The history of modern waterproofing can be traced back to the first weeping tile – the French drain. It’s named after Henry Flagg French, a lawyer from Concord, Massachusetts who sought a way to keep his farmhouse dry and popularized his technique in his book Farm Drainage (1859). French was an unlikely inventor because not only was he a lawyer, but also a one-time Assistant U.S. Treasury Secretary.
French received an Ivey League education at Dartmouth and Harvard but was an avid agriculture enthusiast who would often experiment with applying science to farming, especially in the study of soil quality. Despite his most fruitful experiment – the French drain – having been conceived over 160 years ago, it’s used today has not changed much and is used in the waterproofing of homes across the Western world.
“We install weeping tiles in all our exterior basement waterproofing projects and the technology really hasn’t changed all that much [since 1859],” Chris Cavan, Vice-President of City Wide Group, a Toronto-based basement waterproofing company.
The first French drain was a ditch dug out on an area of higher elevation near the house, with a slope along it, then filled in with gravel which rested on perforated roofing tiles in order to filter debris.
How Does It Work?
A French drain involves a sloped trench lined with a perforated pipe running under a layer of gravel, fabric and soil. Its purpose is to direct water away from the home and off the property towards lower land.

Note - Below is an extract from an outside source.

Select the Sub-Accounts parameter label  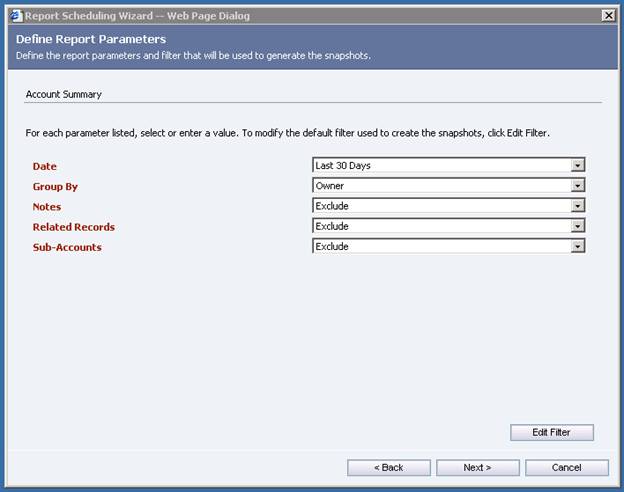[67, 247]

This means that during a heavy rainstorm, water that would otherwise pool around the exterior of the home can safely seep into the pipe, avoiding a flood through any cracks in the home’s foundation. It was extremely important to keep the cellars of farmhouses dry because that’s where food was stored, and being so far from town made it crucial to be innovative. A flooded cellar was especially a nightmare in the wintertime because it would spoil what the family who subsist on for months after the harvest.
DIY French Drain
- Locate underground cables and pipes on your property.

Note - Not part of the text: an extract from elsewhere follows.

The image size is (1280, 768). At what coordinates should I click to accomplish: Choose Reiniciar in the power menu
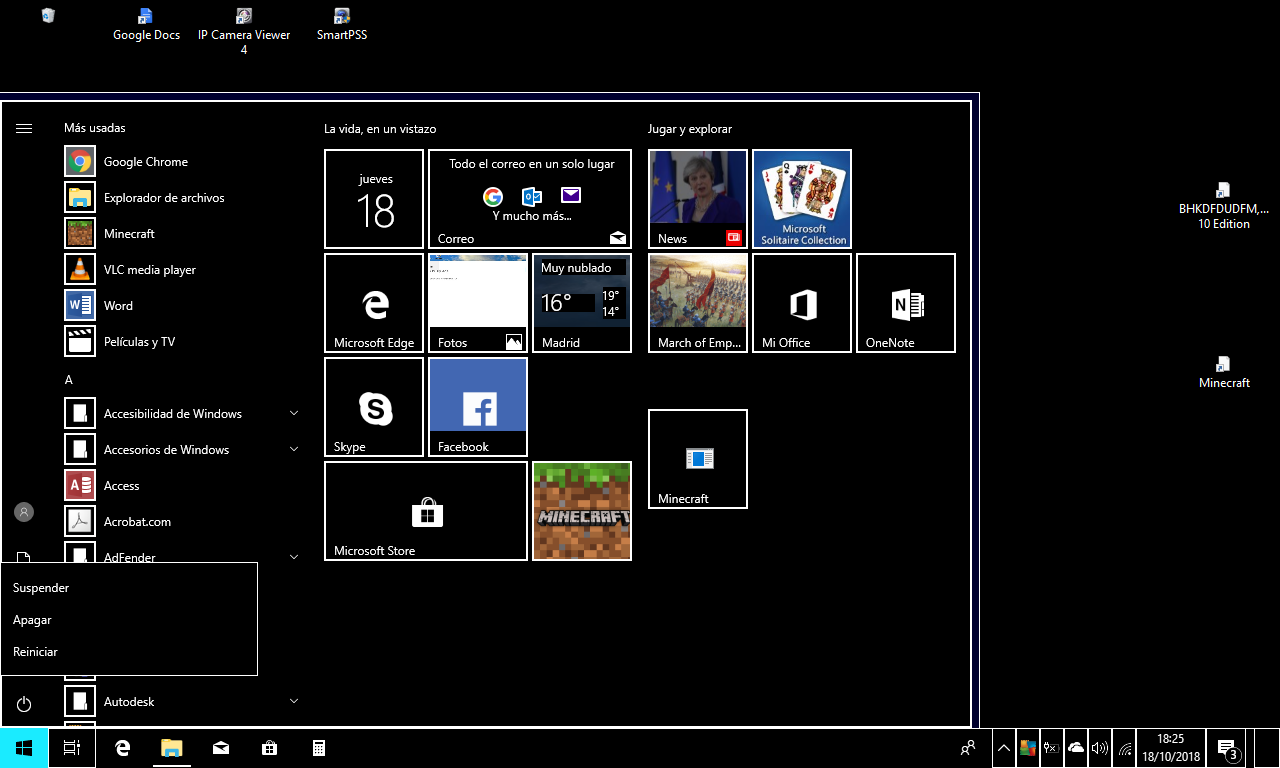[x=36, y=652]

- Plan the drain’s route using landscape paint.
- Position it one meter away from walls and fences as well as posts and plants, including trees.
- Depending on where you live, you may need municipal approval first.
- Begin work on a downhill slope so the trench can effortlessly direct water away from the property.
- The standard side of a drain is 6 inches (15 cm) wide and 18 to 24 inches (46 to 61 cm) deep.
- Ensure the trench is on a decline.
- Line trench with landscape fabric.
- Perforate the pipe with three holes for every foot of pipe.
- Add gravel on top and along the whole trench.
- Backfill with soil.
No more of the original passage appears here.